ACTIVITY
Which lines of the listing hold the string "dimensions"? Copy those lines.

DATA TO EXAMINE
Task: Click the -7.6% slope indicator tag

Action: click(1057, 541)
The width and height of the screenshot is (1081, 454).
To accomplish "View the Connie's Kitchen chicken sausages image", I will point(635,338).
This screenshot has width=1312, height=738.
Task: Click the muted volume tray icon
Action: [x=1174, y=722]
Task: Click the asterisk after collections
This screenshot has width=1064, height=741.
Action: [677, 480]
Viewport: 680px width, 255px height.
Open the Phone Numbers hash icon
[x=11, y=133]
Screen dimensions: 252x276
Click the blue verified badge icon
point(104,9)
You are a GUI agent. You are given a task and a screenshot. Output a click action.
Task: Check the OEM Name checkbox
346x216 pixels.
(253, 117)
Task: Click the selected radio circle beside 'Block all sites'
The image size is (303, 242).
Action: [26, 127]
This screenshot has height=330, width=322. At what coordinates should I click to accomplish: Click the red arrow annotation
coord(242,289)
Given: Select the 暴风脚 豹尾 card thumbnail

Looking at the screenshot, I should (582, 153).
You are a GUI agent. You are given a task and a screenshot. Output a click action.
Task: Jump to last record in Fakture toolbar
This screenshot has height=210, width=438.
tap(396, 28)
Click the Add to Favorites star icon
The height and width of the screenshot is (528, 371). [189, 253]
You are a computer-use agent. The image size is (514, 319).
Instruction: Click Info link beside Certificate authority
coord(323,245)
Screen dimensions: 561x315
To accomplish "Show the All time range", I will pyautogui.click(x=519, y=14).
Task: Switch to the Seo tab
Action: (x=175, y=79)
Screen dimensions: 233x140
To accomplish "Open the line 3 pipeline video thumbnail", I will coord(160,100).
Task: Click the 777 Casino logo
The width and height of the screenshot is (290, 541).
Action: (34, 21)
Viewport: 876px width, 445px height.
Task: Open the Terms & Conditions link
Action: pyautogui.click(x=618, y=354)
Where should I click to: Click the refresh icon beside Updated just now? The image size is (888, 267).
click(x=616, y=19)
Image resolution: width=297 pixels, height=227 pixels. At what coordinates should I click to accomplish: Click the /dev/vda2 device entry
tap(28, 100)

RESPONSE BELOW
Screen dimensions: 252x276
Screen dimensions: 561x315
Screen dimensions: 233x140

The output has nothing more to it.